Kaspersky Lab, a leading developer of secure content and threat management solutions, revealed in a recent global study that keeping off certain sites and blocking the launch of third-party applications are the most popular ways of employers to ensure IT security.
The study titled Global IT Security Risks: 2012 showed that companies are most likely to restrict access to online games, with 71% of the IT professionals surveyed saying this was part of their strategy.
Slightly less popular methods include restricting or banning social networking sites – a measure mentioned by 68% of those surveyed. From this, it’s possible to conclude that IT specialists risk focusing more on employees’ performance rather than infrastructure security.
The study was carried out in partnership with B2B International in July 2012. It aims to find out the opinions of IT professionals in medium-sized to large enterprises regarding corporate security solutions, determine their level of knowledge of current threats, and look at how they evaluate risks.
Kaspersky Lab surveyed more than 3,300 senior IT professionals from 22 countries. All respondents had an influence on IT security policy, and a good knowledge of both IT security issues and general business matters (finance, HR, etc.).
The results also covered measures which are directly related to infrastructure security and data safety. For example, 50% of companies have restricted or prohibited the use of file exchange services, and 47% have enforced similar rules for connecting external devices to work computers.
More worryingly, though, 43% of IT specialists have already faced deliberate or accidental data leakage due to employee actions. This significant figure suggests there is insufficient control in terms of storing and communicating corporate information.

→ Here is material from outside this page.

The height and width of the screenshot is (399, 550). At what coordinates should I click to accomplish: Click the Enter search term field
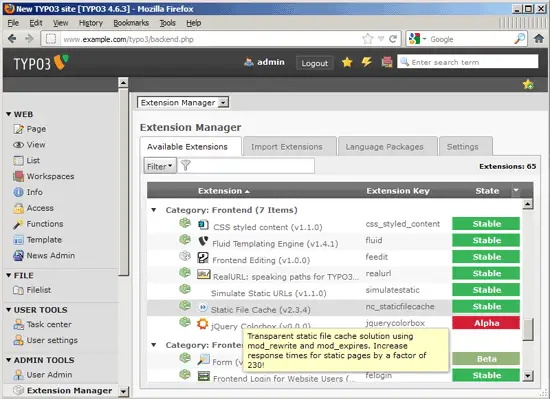click(x=468, y=62)
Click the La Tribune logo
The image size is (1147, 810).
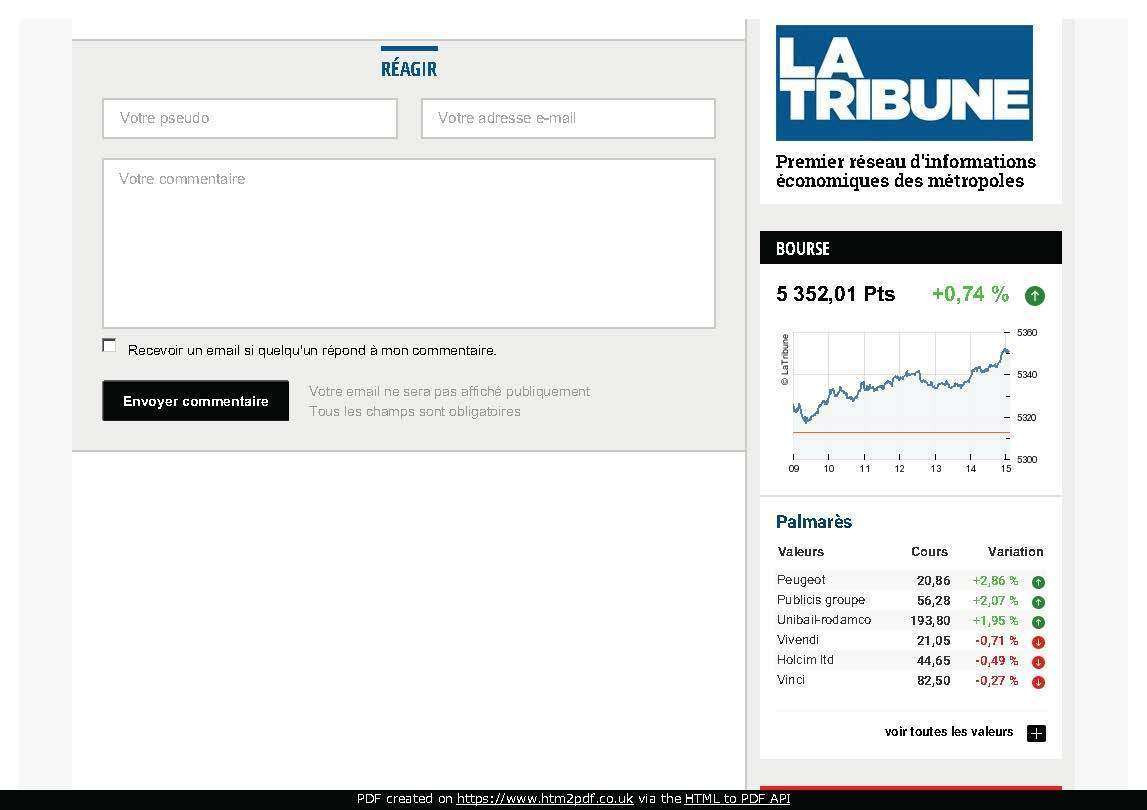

Of this figure, 42% percent of the respondents said that cybercrime will become a bigger concern in the next two years. This is more than likely to happen considering the increasing number of malicious programs and the emergence of new types of attack. Half as many of the professionals surveyed believed there would be an increase in other IT risks: intellectual property theft and industrial espionage scored 19% each, while those foreseeing future risks coming from computer fraud amounted to 16% of the respondents.
Among the other IT security risks cited were intellectual property theft (31 percent), computer fraud (26 percent) and industrial espionage (24 percent).
The study also said that it’s important to remember that any ban or restrictions should be applied beyond workstations within the corporate network and cover other computers such as corporate laptops which can be connected to public Wi-Fi networks.
In the report, corporate security policies are ineffective and dedicated software is needed. Such solutions are available as part of Kaspersky Endpoint Security 8 for Windows. Its Web Control module allows system administrators to block or restrict access to certain websites, social services and online games.
These can be blocked automatically, or according to manually specified criteria or blacklists. WebControl makes it possible to introduce separate security policies for different user groups as well as flexibly restrict access to certain resources during work and non-work time.
Jimmy Fong, Channel Sales Director for Kaspersky Lab Southeast Asia, said that the survey is an indication of the direction towards IT security among medium-to-large corporations in a global scale. “The surprising figures have changed little over the previous year’s survey, which indicates that there is still a lot of work to do in informing corporations about up and coming threats, the damage these threats will create on companies’ network and data, as well as the policies needed to be placed to ensure security.”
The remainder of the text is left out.